Every line in the records below with the string "computer" is to be copied out.

Content starts

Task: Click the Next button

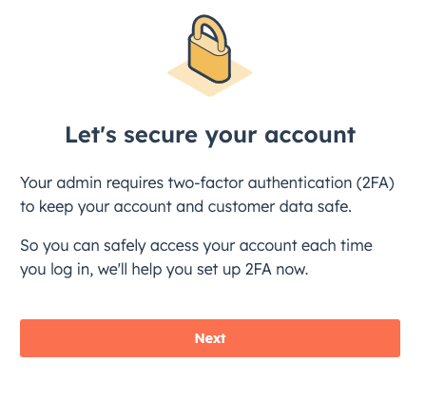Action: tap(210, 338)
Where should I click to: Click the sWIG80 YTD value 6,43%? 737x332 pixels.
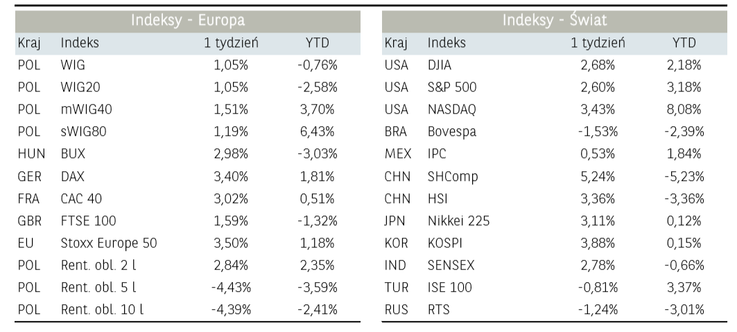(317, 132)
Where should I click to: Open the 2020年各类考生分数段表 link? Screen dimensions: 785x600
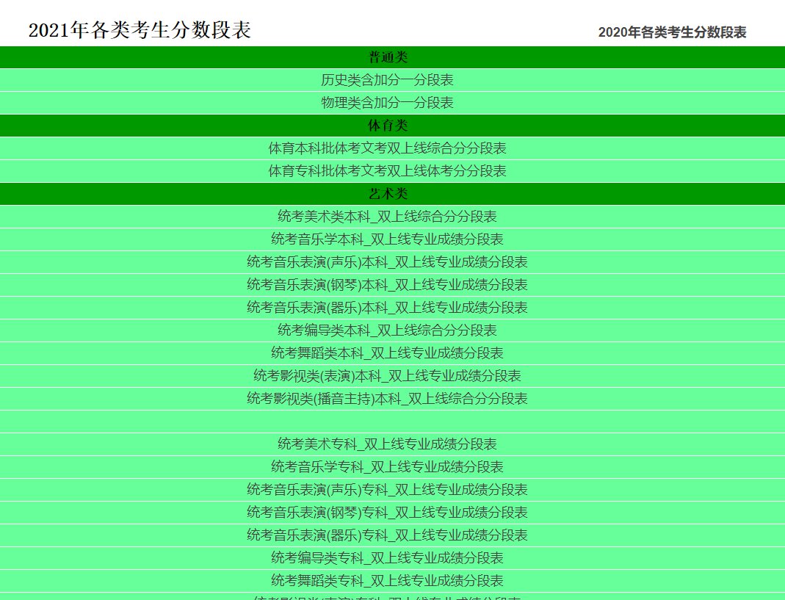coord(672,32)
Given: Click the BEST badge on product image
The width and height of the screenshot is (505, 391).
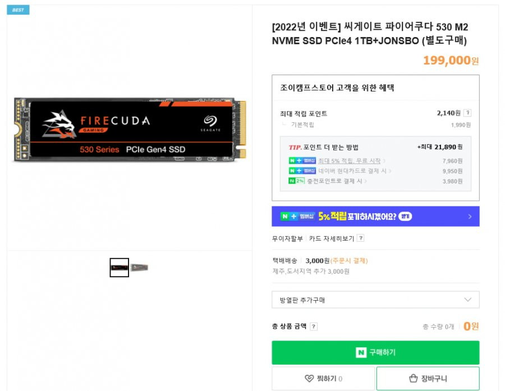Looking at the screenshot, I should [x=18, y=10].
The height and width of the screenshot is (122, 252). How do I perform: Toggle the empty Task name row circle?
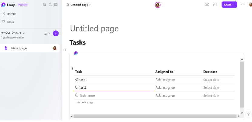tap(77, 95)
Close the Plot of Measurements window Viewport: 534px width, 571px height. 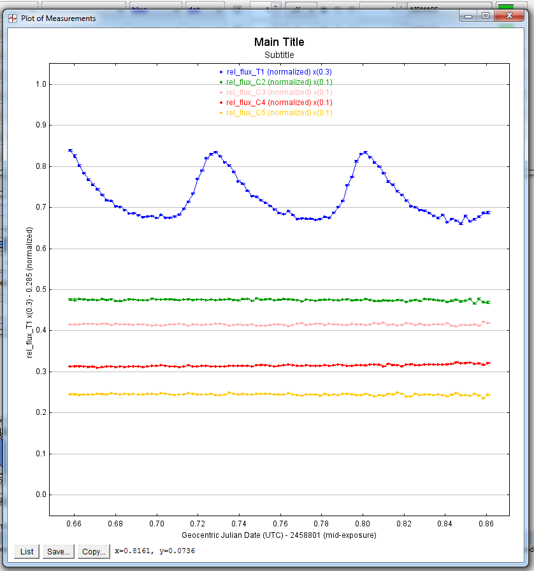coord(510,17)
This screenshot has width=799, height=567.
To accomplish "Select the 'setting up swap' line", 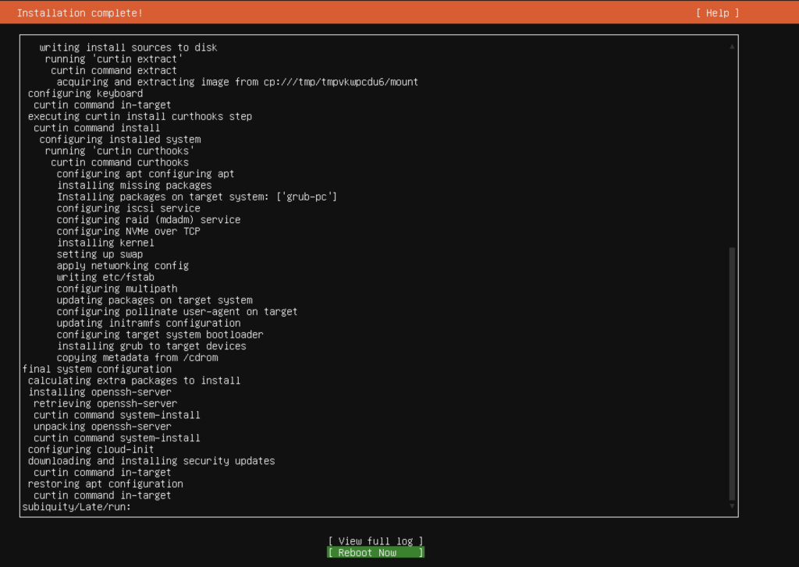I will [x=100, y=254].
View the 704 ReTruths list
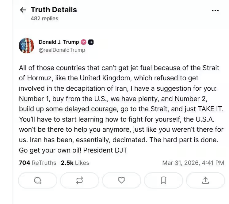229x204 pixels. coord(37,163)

Content ends
Content starts

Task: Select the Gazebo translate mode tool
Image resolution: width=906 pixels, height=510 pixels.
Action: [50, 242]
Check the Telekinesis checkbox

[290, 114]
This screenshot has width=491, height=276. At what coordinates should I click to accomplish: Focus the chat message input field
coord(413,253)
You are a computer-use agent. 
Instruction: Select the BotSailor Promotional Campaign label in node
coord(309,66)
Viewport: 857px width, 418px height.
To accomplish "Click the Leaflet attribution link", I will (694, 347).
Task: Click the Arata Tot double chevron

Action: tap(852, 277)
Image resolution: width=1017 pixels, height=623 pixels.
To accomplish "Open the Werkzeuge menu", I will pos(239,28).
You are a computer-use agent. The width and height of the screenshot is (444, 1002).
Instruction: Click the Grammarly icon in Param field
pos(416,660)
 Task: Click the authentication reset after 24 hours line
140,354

Content ends

> RESULT BELOW
You are a computer-use agent. 
You are a computer-use agent. The width and height of the screenshot is (444, 1002).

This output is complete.